2024-05-01 Rand News
2024-04-30
Summary of Yesterday
- Opening:
- Closing:
- Difference of Opening & Closing:
- Daily High:
- Daily Low:
- Difference of Daily High & Low:
Statistical Measures
- Mean:
- Standard Deviation:
Trend
1. Understanding the overall trend of the exchange rates
The overall trend of the ZAR exchange rate fluctuates within a relatively narrow range throughout the period being assessed. The rate appears to slightly increase, yet remains close to 0.073 over most of the given interval, signaling a relatively stable exchange rate during this period. However, it's noted that near the end of the dataset, an abrupt yet temporary spike in exchange rate is noted, showing that the ZAR strengthens against the currency in question temporarily.
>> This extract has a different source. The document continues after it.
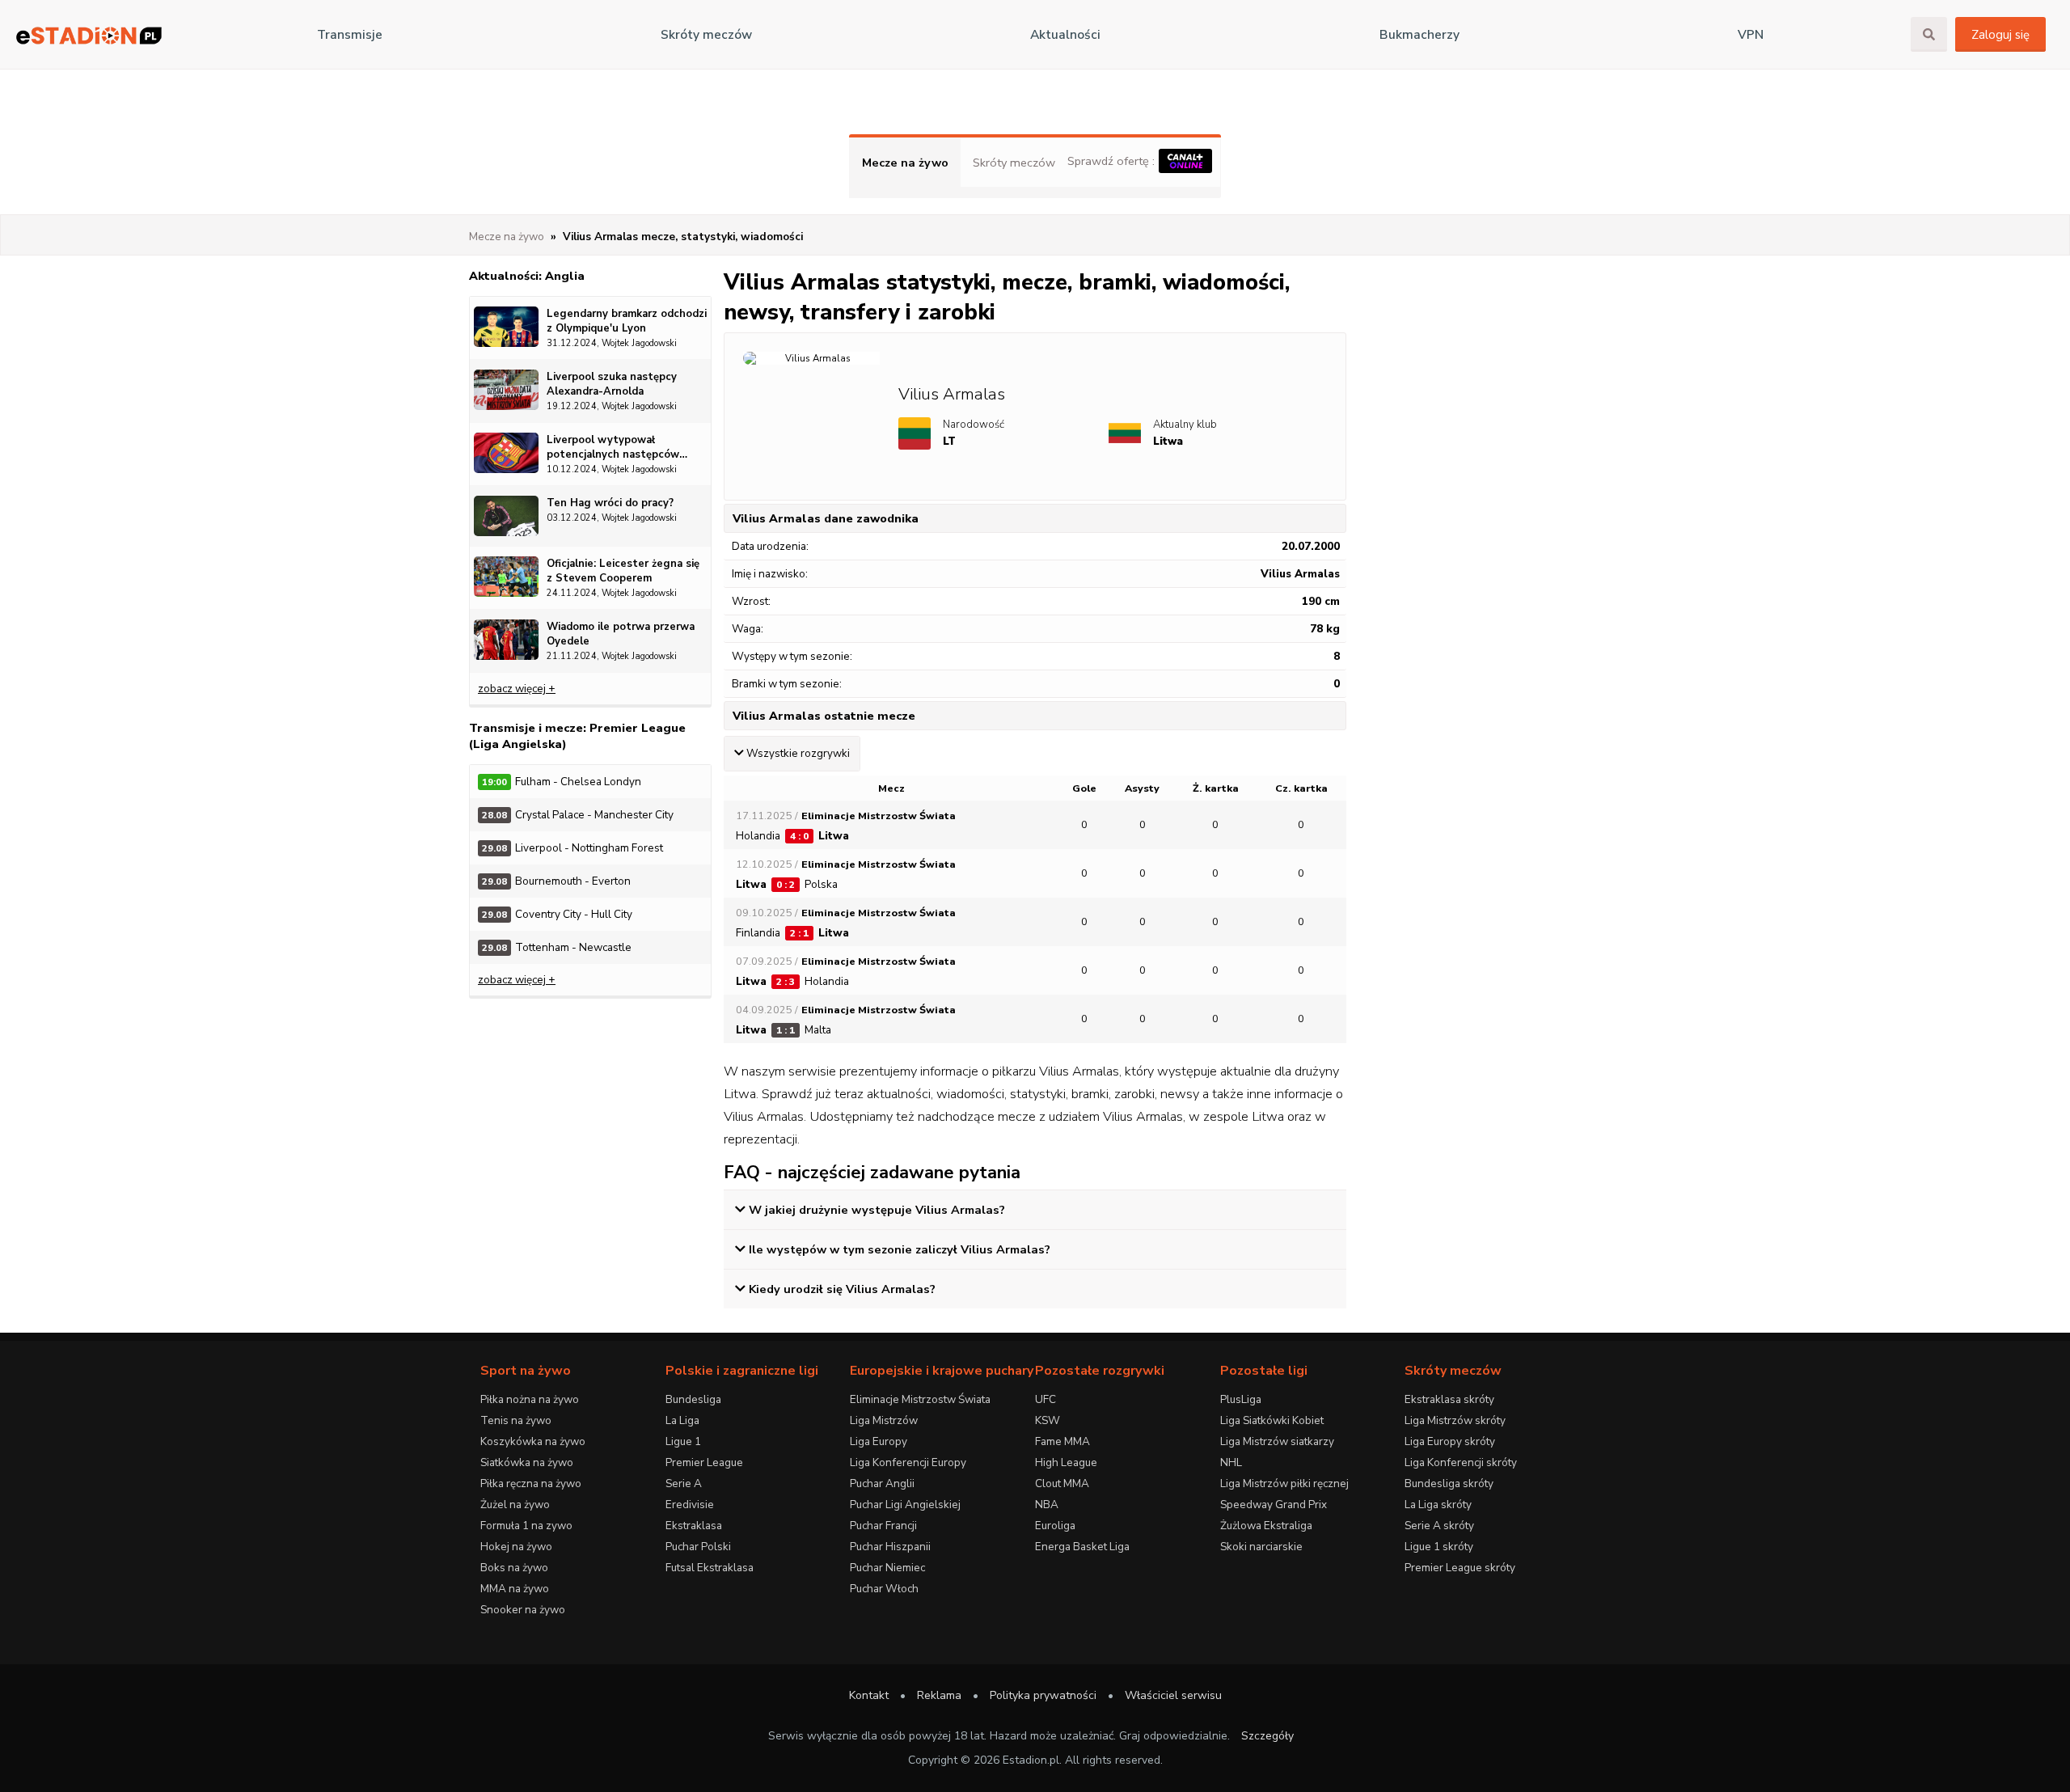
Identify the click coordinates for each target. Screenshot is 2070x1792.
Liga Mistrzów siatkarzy (1277, 1441)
2. Identifying any seasonality or recurring patterns in the changes of exchange rates
Analyze of the given time series data doesn't point towards any evident seasonal fluctuations or recurring patterns. The volatility of the exchange rate remains consistent over time, without any discernable periodic increases or decreases. While there might be some hint of a diurnal pattern, it'd require further analysis with larger dataset to confidently assert any such seasonality.
3. Noting any outliers, or instances where the exchange rate differs significantly from what would be expected based on the trend or seasonality
- A significant outlier can be observed at the timestamp 2024-04-30 16:05:02 where the exchange rate reached a peak of 0.07358. This represents a substantial departure from the overall stable pattern seen throughout the dataset.
- Another notable instance is at timestamp 2024-04-30 16:10:02 when the exchange rate further rose to 0.07363.
Both these instances signify short-term spikes in the exchange rate of ZAR, deviating from the relatively stable pattern around 0.073. Factors causing these significant fluctuations are not available in the data provided. To understand the causes of such fluctuations, we would need additional data such as market news, political events, or other economic indicators that were not included in our dataset.
These are initial findings based on a visual inspection of the data. For a more comprehensive and accurate interpretation, it would be beneficial to apply quantitative time series analysis methods including decomposition of the trend and seasonality, identification and interpretation of autocorrelation functions, and prediction of future values based on the identified patterns. Such advanced analysis may provide additional insights into the underlying patterns and the factors influencing the fluctuations in the exchange rate.